Ride Shareability in Shanghai

上海的最优拼车潜力,以及与建成环境的关系

在城市交通拥堵与碳排放压力日益加剧的背景下,共享出行被广泛视为提升出行效率、减少车辆使用与降低环境负担的重要路径。 相比单人出行,拼车出行(ride sharing)通过合并具有相似时空需求的出行请求,有望显著减少车辆行驶里程与能源消耗。

然而,其实际效果并不只取决于技术平台或用户意愿,更深层地受到城市空间结构与交通系统运行机制的制约。围绕这一问题,我们团队开展了一系列 面向“共享出行潜力(Ride-Shareability)”的城市建模研究。

我们以百万级出租车轨迹为基础,将个体出行转化为可计算的“共享网络”,通过优化算法求解全局最优拼车方案,从而刻画城市中出行可被共享的理论上限。

在此基础上,引入多尺度统计模型与可解释机器学习方法,系统分析建成环境(密度、功能混合、中心结构、交通运行等)对拼车潜力的影响及其非线性机制。

同时,将优化后的出行方案嵌入交通排放模型与速度—流量关系模型中,评估共享出行在真实道路网络中的减排效应与空间分布特征。

Amid rising congestion and carbon emissions, shared mobility is widely seen as a key pathway to improve efficiency, reduce vehicle use, and lower environmental impacts. Compared with single-occupancy travel, ride sharing pools trips with similar spatiotemporal demands, offering substantial reductions in vehicle miles traveled and energy use.

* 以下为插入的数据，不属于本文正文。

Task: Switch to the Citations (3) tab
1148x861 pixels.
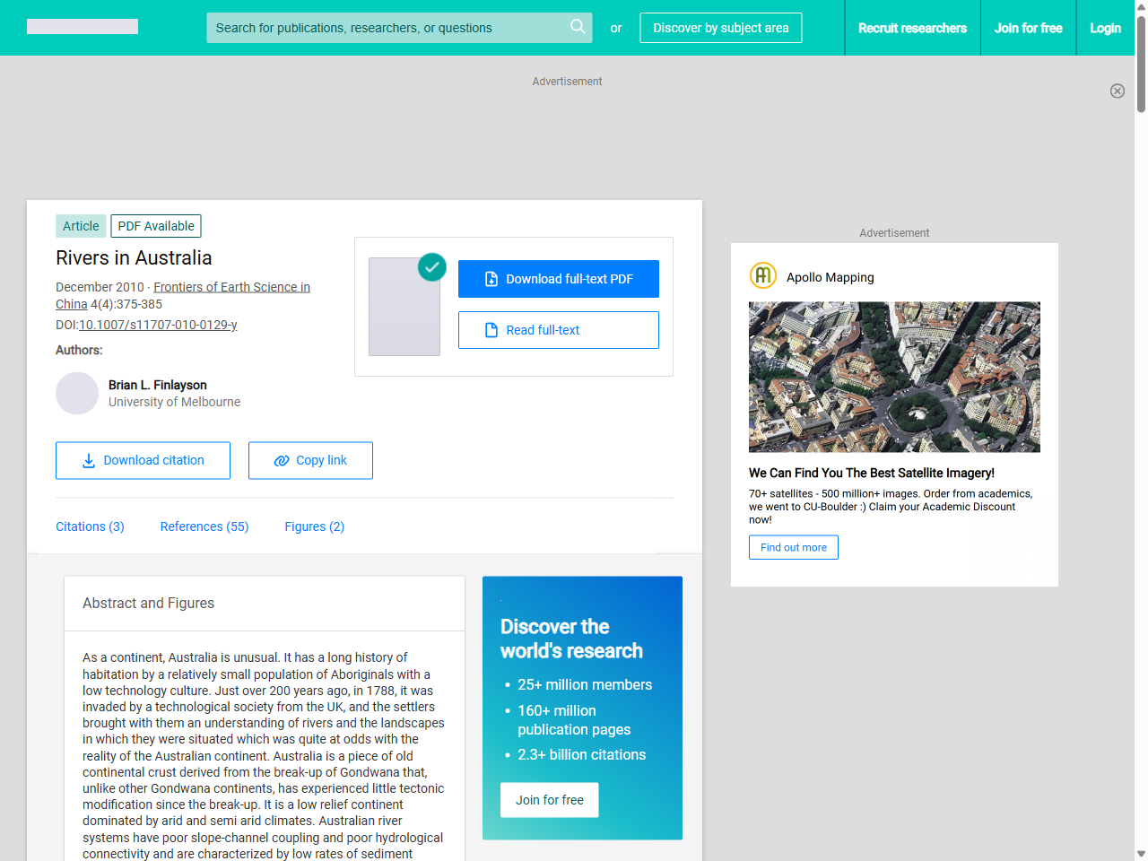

However, its effectiveness is fundamentally shaped by urban spatial structure and transport system dynamics, beyond platforms or user preferences. To address this, our team conducts urban modeling research on “ride-shareability.”

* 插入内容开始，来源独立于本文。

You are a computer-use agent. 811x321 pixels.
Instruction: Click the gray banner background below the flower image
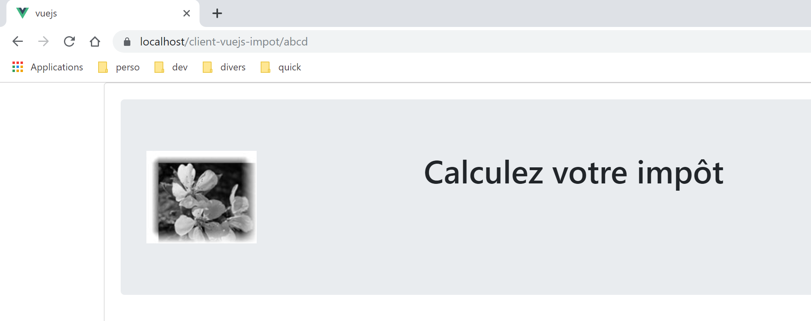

Using large-scale taxi trajectories, we construct a shareability network and solve for optimal matching to estimate the upper bound of shareable trips. We then combine multi-scale statistical models and explainable machine learning to examine how built environment factors—density, land-use mix, spatial structure, and traffic conditions—affect shareability and its nonlinear patterns. Finally, we integrate optimized trip configurations with emission and speed–flow models to assess the environmental impacts and their spatial distribution.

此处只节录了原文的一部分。